■シュールすぎる? 知りたくなかった裏設定

 近年のサンリオでは、従来の可愛らしさとは一線を画すシュールな設定のキャラクターも人気を集めている。

 中でも強烈なインパクトがあるのが、“鮭の切り身”をモチーフにした「KIRIMIちゃん.」だ。多くの人が抱く素朴な疑問は、「赤ちゃんの頃は“イクラ”だったのか?」という点だろう。

 これについて、担当デザイナーの瀬谷愛氏は、「実はイクラではないんです!」と否定している。実は、KIRIMIちゃん.の公式設定は、「切り身になった時から生命が宿る」というものであり、生まれた時から切り身の姿をしているというのだ。さらに衝撃的なのは、「誰かに食べられると次の切り身に魂が宿る」仕組みになっている点である。

 つまり、現在目にしているKIRIMIちゃん.は、過去に見たKIRIMIちゃん.とは別の個体である可能性が高い。“美味しく食べてもらうこと”が彼女の願いであるとはいえ、食べられることで世代交代していくというトンデモ設定は、子どもたちには少々シュールすぎるかもしれない。

 同じく「ぐでたま」の世界にも、謎に包まれたキャラクターが存在する。それが、「ニセたま」だ。

 公式サイトによれば「幸薄い顔のオレンジの全身タイツの謎の人」と紹介されており、分類も「たまご以外」となっていることから、人間であることが示唆されている。

 独特の存在感を放つ全身タイツのニセたまについて、担当デザイナーへのインタビューによれば、その正体は「ぐでたまに遭遇しすぎた青年が黄色い全身タイツを着て、自分もぐでたまになってしまった夢を見て、その夢から自我を持って一人歩きした存在」であると明かされている。

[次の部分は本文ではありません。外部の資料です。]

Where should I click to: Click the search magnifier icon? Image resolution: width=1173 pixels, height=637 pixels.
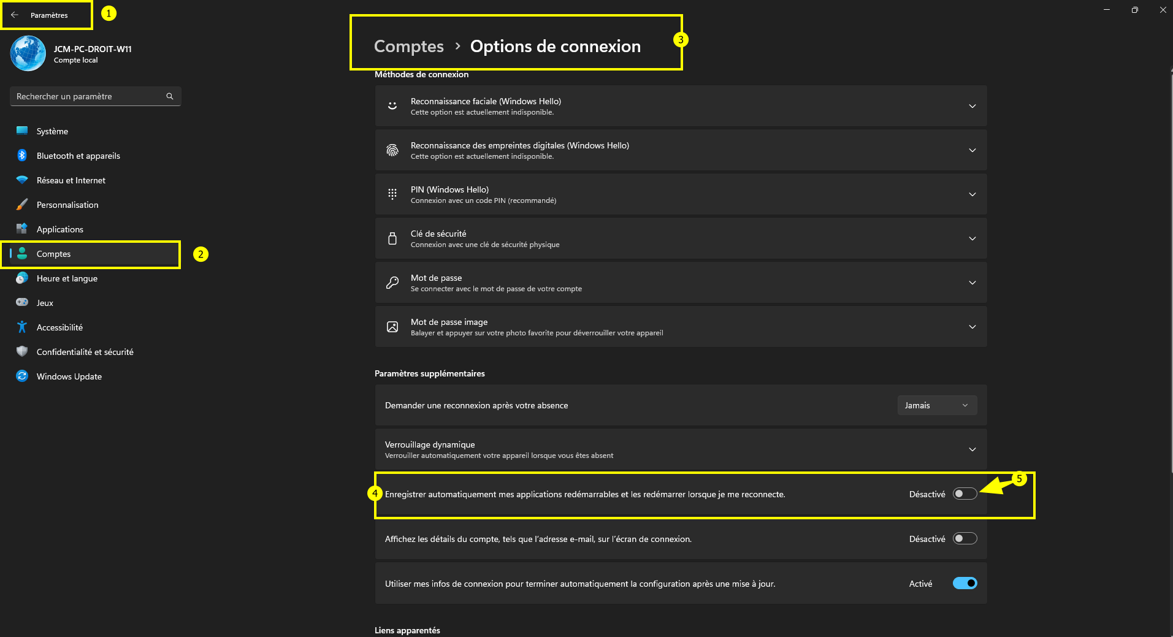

 つまりニセたまとは、青年の願望や妄想が具現化した存在なのだ。実際に過去に情報番組『あさチャン!』(TBS系)内で放送されていたショートアニメでは、「さとる」という名の大学生が夢の中でニセたまに変身するエピソードが描かれた。

 意に反して奇妙な動きをしてしまい戸惑う様子や、夢から覚めても鏡に映る自分の姿がニセたまのままになっているなど、シュールな展開が繰り広げられた。

 

 このように、広く知られているイメージとは異なる意外な裏設定は、サンリオの可愛らしいキャラクターたちの姿からは想像もつかないものばかりである。これらの設定は、キャラクターを生み出したデザイナーたちがそれぞれ趣向を凝らし、丹念に練り上げたバックグラウンドの奥深さでもある。

 ぜひこの機会に、気になるキャラクターの背景を調べてみてほしい。知られざる物語に気づくことで、新たな魅力を発見できるかもしれない。